> What this task involves: Write out exactly the lines of the entries below from the one holding "Click the Mentoring" to the one holding "Task: Open the 'No", inclusive, and leave out all other lines.

** Entries provided follows **

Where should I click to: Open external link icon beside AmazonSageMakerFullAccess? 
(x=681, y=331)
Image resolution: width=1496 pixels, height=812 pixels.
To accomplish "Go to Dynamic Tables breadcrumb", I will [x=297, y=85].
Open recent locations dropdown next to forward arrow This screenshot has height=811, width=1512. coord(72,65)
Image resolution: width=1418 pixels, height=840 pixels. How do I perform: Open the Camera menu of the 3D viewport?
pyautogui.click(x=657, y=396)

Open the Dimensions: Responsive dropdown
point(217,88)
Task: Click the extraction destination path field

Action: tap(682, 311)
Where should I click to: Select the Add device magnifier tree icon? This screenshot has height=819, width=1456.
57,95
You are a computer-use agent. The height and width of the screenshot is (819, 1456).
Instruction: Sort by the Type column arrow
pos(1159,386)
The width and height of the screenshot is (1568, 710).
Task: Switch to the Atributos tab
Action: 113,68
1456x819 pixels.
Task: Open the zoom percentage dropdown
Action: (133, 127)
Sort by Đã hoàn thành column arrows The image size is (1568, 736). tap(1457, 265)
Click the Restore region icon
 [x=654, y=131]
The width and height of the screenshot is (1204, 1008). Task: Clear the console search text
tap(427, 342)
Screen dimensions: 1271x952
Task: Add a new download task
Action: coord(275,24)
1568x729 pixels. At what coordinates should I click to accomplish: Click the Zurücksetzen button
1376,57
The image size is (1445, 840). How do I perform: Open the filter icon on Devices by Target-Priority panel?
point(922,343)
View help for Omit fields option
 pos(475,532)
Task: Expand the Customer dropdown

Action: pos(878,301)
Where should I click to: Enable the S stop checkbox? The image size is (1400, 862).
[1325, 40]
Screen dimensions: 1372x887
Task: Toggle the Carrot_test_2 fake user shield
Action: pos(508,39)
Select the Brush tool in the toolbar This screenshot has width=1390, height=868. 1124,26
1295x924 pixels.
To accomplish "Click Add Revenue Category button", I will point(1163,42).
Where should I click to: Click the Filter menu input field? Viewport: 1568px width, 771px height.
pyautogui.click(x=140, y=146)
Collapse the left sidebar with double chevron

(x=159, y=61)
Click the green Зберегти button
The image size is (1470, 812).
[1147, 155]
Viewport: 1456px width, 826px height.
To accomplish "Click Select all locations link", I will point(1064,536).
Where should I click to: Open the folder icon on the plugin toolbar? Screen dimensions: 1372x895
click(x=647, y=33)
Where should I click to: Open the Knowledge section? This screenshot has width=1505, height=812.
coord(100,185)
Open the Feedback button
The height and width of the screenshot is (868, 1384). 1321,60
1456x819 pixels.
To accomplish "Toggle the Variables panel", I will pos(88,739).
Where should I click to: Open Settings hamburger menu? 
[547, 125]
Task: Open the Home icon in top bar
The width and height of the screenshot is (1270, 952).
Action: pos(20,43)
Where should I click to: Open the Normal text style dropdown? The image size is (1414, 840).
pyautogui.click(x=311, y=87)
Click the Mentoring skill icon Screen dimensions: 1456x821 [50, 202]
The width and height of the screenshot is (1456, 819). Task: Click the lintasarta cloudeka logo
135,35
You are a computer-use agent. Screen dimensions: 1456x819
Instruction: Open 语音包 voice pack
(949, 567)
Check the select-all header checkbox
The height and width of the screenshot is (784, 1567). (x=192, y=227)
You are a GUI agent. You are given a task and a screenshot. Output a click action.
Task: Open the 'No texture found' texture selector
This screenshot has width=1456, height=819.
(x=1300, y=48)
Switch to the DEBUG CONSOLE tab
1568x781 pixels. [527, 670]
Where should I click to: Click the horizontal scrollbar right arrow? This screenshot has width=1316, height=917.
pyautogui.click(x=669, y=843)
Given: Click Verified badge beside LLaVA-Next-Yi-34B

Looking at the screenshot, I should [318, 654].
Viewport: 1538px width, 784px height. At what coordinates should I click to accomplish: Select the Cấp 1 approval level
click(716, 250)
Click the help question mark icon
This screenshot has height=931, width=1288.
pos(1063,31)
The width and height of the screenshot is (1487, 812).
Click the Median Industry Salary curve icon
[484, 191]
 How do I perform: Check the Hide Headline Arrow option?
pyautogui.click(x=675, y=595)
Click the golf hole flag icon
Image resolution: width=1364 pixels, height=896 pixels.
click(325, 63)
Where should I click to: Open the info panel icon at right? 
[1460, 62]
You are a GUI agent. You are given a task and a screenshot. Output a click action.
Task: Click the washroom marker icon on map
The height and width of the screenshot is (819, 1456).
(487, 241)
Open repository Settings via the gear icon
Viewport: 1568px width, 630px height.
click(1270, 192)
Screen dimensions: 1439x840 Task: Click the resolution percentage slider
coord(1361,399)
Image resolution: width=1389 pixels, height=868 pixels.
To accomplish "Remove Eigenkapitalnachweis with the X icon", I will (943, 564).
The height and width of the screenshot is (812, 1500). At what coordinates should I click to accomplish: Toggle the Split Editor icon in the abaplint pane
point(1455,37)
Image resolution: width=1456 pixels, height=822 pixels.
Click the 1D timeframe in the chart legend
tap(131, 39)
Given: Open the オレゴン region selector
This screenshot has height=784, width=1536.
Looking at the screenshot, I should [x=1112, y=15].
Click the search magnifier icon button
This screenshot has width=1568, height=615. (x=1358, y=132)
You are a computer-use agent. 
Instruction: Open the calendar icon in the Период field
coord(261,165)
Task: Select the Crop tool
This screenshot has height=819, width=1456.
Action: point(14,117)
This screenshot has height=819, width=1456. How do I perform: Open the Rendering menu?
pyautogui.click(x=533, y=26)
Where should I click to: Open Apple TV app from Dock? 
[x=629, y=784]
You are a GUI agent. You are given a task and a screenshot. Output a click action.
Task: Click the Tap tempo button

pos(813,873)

** End of Entries provided **

> Exercise output:
Click the Mentoring skill icon Screen dimensions: 1456x821 [50, 202]
The width and height of the screenshot is (1456, 819). Task: Click the lintasarta cloudeka logo
135,35
You are a computer-use agent. Screen dimensions: 1456x819
Instruction: Open 语音包 voice pack
(949, 567)
Check the select-all header checkbox
The height and width of the screenshot is (784, 1567). (x=192, y=227)
You are a GUI agent. You are given a task and a screenshot. Output a click action.
Task: Open the 'No texture found' texture selector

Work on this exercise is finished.